Depression in children and adolescents

Helping Children at Home and School II: Handouts for Families and Educators



By Ralph E. Cash, PhD, NCSP, Nova Southeastern University

Depression is a serious health problem that can affect people of all ages, including children and

adolescents. It is generally defined as a persistent experience of a sad or irritable mood as well as

anhedonia, a loss of the ability to experience pleasure in nearly all activities. It also includes a range of other symptoms such as change in appetite, disrupted sleep patterns, increased or diminished activity level, impaired attention and concentration, and markedly decreased feelings of self-worth.

Major depressive disorder, often called clinical depression, is more than just feeling down or having a bad day. It is different from the normal feelings of grief that usually follow an important loss, such as a death in the family. It is a form of mental illness that affects the entire person. It changes the way the person feels, thinks, and acts and is not a personal weakness or a character flaw. Children and youth with depression cannot just snap out of it on their own. If left untreated, depression can lead to school failure, conduct disorder and delinquency, anorexia and bulimia, school phobia, panic attacks, substance abuse, or even suicide.

Prevalence and Risk Factors

Research indicates that the onset of depression is occurring earlier in life today than in past decades and often coexists with other mental health problems such as chronic anxiety and disruptive behavior disorders.
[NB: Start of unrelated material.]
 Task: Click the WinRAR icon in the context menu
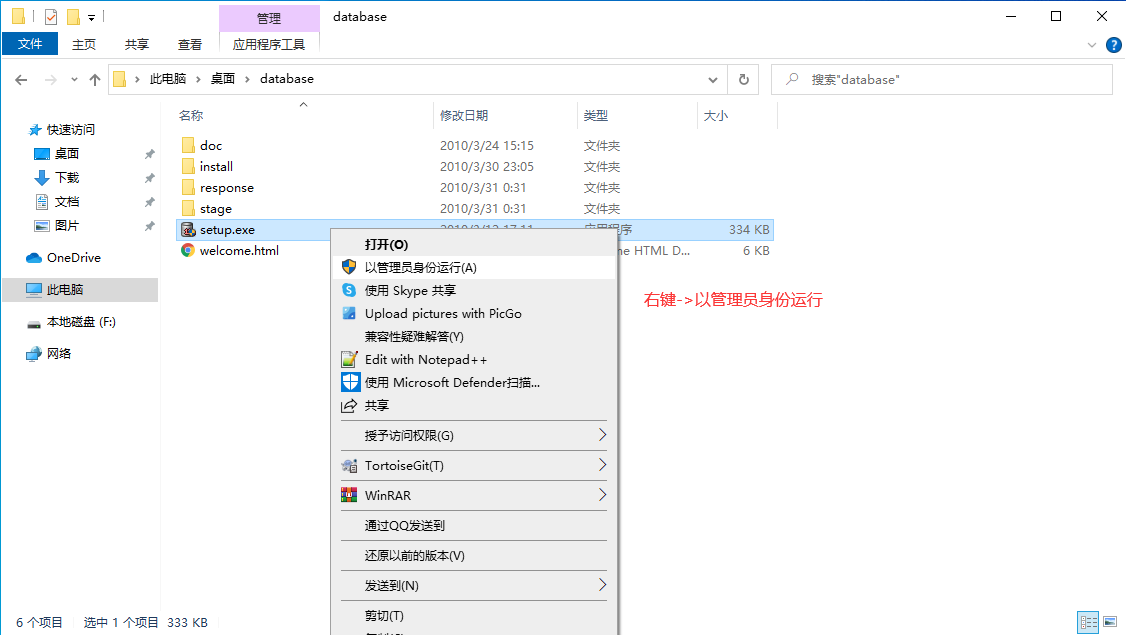coord(351,495)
Researchers at the University of Oregon estimate that 28% of all adolescents (ages 13–19) will experience at least one episode of major depression, with the rate estimated as 3–7% from ages 13–15 and about 1–2% for children under age 13 (see Seely, Rohde, Lewinsohn, & Clarke, 2002, in “Resources” at the end of this handout). In 2001, suicide was the third leading cause of death among those 15–24 years old (see the National Institute of Mental Health Fact Sheet in “Resources”). Up to 7% of adolescents who develop major depressive disorder may eventually commit suicide.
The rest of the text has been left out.